We trained and tested both approaches (A and B) on both stages (1 and 2) to design an end-to-end sequence processing method that removes unreliable sequences (Sec. “First stage: data cleaning”) and distinguishes between sequences labeled tank-treading featuring highly deformable RBC and the ones labeled flipping featuring poorly deformable RBC (Sec. “Second stage: Cell characterization”). First, we describe those 2 model architectures, and then in Sec. ‘Protocols and experiments’ we present their results.

Approach A: Fixed-size convolutional neural networks

After resizing the sequences to the fixed number K of frames, we train a CNN model with the number of input channels equal to K. Usually, CNNs are used on images with multiple color channels (such as Red, Green, Blue) whose shapes are (N_channels, height, width). Since we are dealing with grayscale images (with only one channel), we propose to use the channel dimension to embed the temporal dimension of the data: the first channel is used for the first image of the sequence and so on (see Figure 2).

Figure 2
figure 2

The overall 2-stage classification pipeline (a) and the two deep learning approaches developed and compared for both first and second stages (b,c).

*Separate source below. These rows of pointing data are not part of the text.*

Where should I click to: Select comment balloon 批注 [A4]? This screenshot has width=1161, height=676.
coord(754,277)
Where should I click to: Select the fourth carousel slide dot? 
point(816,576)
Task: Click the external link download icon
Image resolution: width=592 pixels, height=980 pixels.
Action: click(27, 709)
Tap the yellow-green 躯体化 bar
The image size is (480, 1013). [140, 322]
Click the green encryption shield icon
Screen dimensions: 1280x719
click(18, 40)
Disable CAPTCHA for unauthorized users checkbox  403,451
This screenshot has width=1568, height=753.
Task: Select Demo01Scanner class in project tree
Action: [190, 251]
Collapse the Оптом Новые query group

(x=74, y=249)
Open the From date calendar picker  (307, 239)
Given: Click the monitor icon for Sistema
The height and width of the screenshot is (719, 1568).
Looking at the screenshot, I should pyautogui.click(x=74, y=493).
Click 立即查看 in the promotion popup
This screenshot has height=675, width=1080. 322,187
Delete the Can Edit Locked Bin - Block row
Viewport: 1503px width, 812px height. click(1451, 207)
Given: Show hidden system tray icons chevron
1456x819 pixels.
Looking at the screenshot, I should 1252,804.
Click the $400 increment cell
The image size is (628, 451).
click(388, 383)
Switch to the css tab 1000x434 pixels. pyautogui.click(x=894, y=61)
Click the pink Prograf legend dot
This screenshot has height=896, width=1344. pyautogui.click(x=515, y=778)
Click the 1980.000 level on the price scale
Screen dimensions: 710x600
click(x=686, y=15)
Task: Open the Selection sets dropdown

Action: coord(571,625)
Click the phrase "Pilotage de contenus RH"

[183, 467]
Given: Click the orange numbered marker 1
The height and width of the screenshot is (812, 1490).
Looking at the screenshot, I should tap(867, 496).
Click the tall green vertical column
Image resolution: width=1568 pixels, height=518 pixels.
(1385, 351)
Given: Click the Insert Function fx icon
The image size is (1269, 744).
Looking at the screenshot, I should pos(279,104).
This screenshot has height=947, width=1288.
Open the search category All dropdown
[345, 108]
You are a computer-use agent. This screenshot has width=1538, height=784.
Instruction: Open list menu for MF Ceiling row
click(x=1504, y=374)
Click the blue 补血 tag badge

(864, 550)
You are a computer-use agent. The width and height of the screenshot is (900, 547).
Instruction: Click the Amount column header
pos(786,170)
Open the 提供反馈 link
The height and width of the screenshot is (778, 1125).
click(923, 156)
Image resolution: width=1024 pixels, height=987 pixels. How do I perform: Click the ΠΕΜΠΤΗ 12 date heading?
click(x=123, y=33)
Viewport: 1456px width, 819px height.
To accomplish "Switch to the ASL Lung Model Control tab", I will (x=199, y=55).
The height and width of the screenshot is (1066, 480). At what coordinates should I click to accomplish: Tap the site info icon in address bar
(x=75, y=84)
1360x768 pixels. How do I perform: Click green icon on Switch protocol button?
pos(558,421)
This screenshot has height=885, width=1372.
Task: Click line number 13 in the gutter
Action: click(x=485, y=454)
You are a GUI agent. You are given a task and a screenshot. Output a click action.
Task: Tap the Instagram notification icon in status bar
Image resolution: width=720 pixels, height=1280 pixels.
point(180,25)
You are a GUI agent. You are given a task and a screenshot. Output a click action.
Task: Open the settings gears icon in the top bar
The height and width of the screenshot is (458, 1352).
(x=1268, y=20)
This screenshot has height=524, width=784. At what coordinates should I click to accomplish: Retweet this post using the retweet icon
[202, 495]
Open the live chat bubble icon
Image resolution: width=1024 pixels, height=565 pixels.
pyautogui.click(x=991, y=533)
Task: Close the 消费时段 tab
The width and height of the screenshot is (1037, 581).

Padding Sequences Lengths. The preprocessed sequences are equal or shorter than K. To get only sequences of size exactly K, we pad sequences of length smaller than K with black images placed at the end of the sequence to obtain sequences of length exactly K.

CNN architecture. We used the ResNet-18 architecture39, which improved the standard CNN models by using some ‘skip connections’, solving the vanishing gradient problem in deep architectures. The choice in the architecture was made by testing different state-of-the-art architectures (9-layer CNN, VGG-16, ResNet-18, ResNet-34, ResNet-50) and selecting the best performing model. It is a sequence of 20 layers alternating convolutional layers, pooling layers, a fully connected layer, and a softmax layer at the end (see Table 1 left). The convolutional layers extract spatial features by convolving the input image with different spatial filters or kernels. The pooling layer reduces the spatial size of the representation, while the fully connected layer is a dense layer where each output neuron is connected to every input neuron. All hidden layers are equipped with the rectification (ReLU) non-linearity activation. The four convolutional blocks (ConvBlock) contain two sets of 3x3 kernel convolutions, while the first convolution is of size 7x7.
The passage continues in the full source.